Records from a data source
********************
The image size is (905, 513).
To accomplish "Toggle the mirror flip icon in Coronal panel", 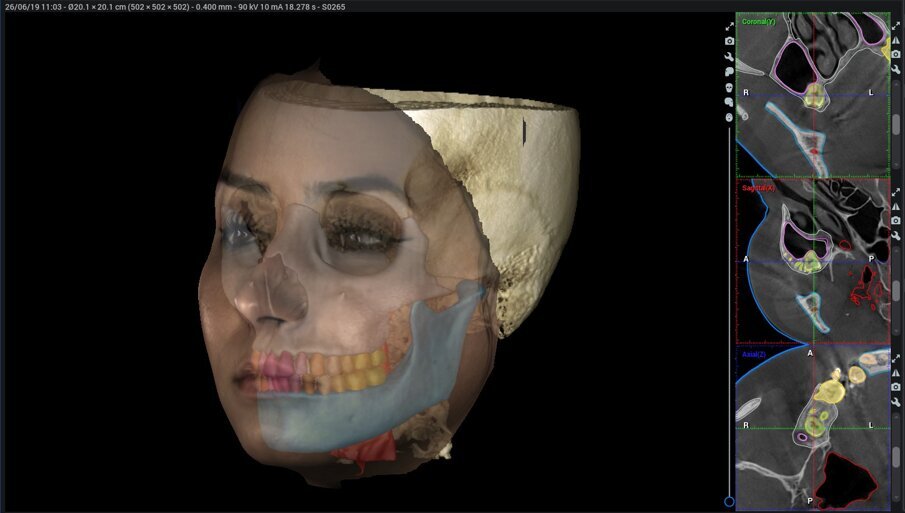I will (896, 39).
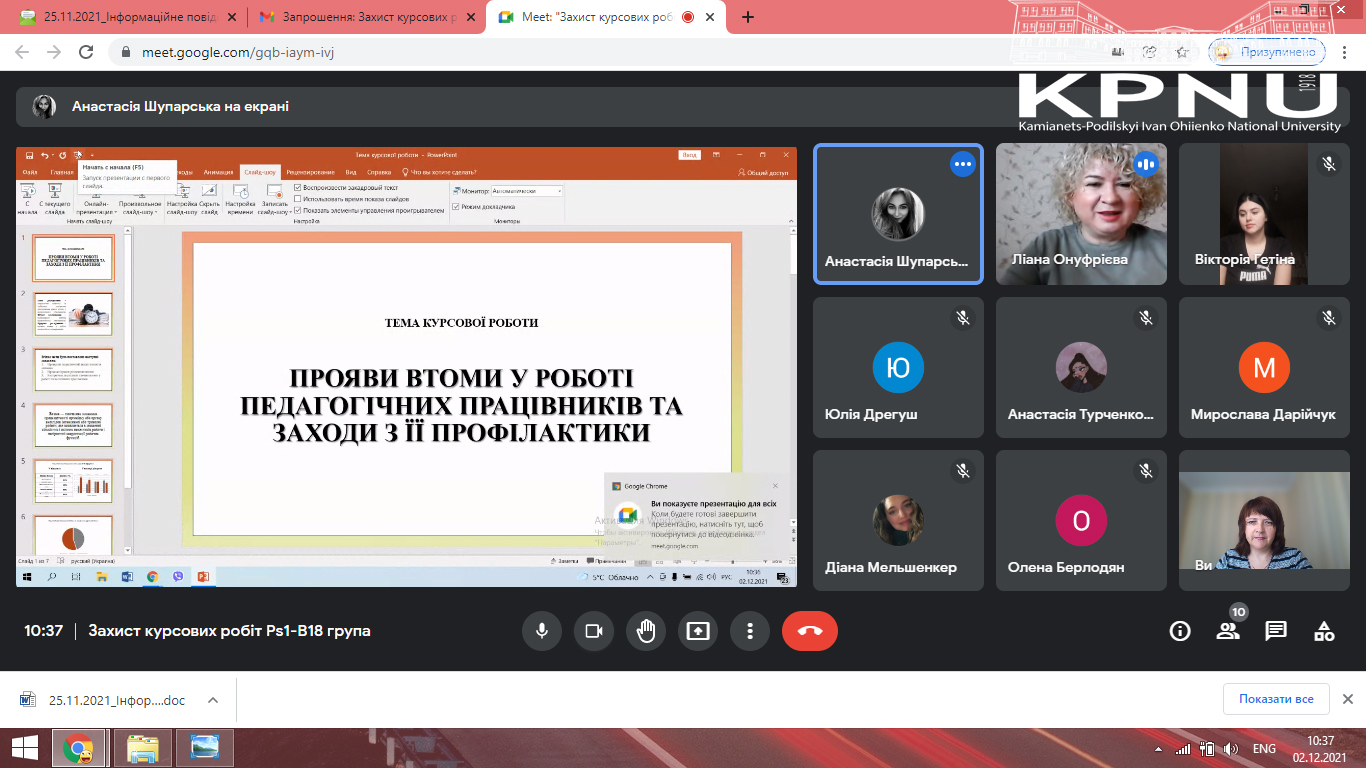1366x768 pixels.
Task: Turn off the camera in Meet
Action: pos(593,631)
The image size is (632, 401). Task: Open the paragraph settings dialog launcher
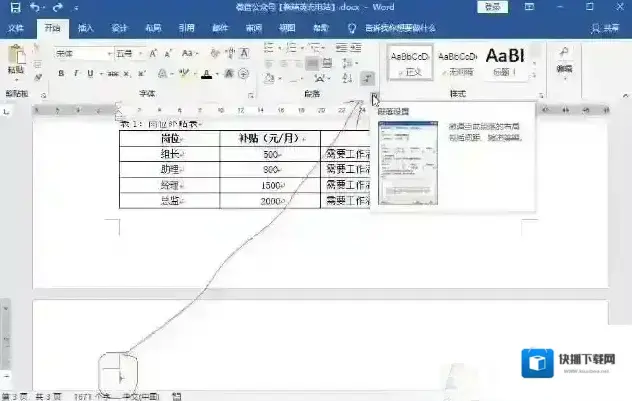pyautogui.click(x=373, y=96)
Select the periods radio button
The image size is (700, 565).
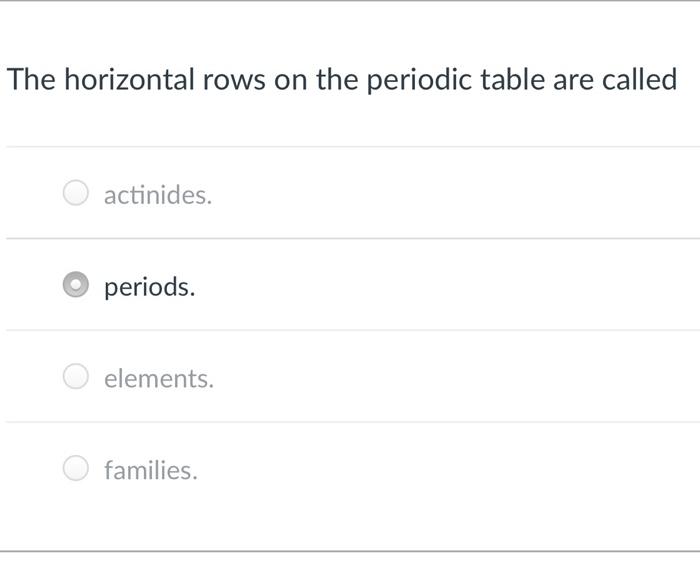point(76,285)
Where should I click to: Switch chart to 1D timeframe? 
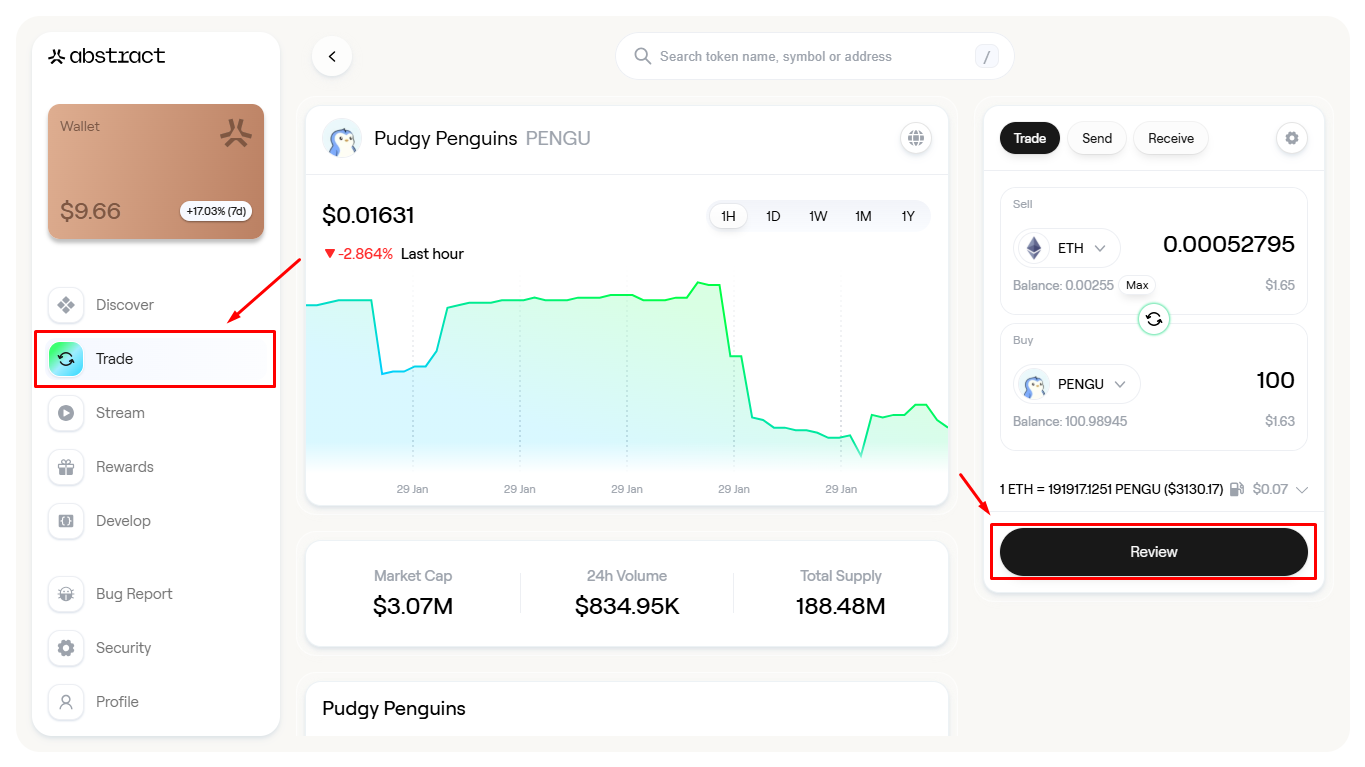point(773,216)
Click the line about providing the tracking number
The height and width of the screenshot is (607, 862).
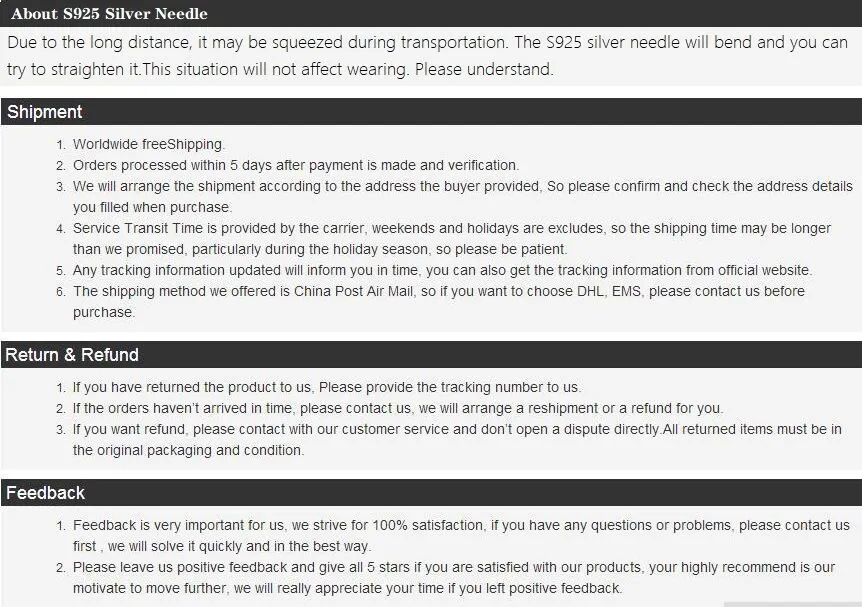point(327,387)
********************
Work instruction
Exactly the lines from the one holding "The image size is (700, 565)." through the last line of the entries, both included, are to be duplicated; leave the pictures out.

Solved problem
The image size is (700, 565).
point(76,285)
Where should I click to: Switch chart to 1D timeframe? 
point(773,216)
Click the line about providing the tracking number
The height and width of the screenshot is (607, 862).
point(327,387)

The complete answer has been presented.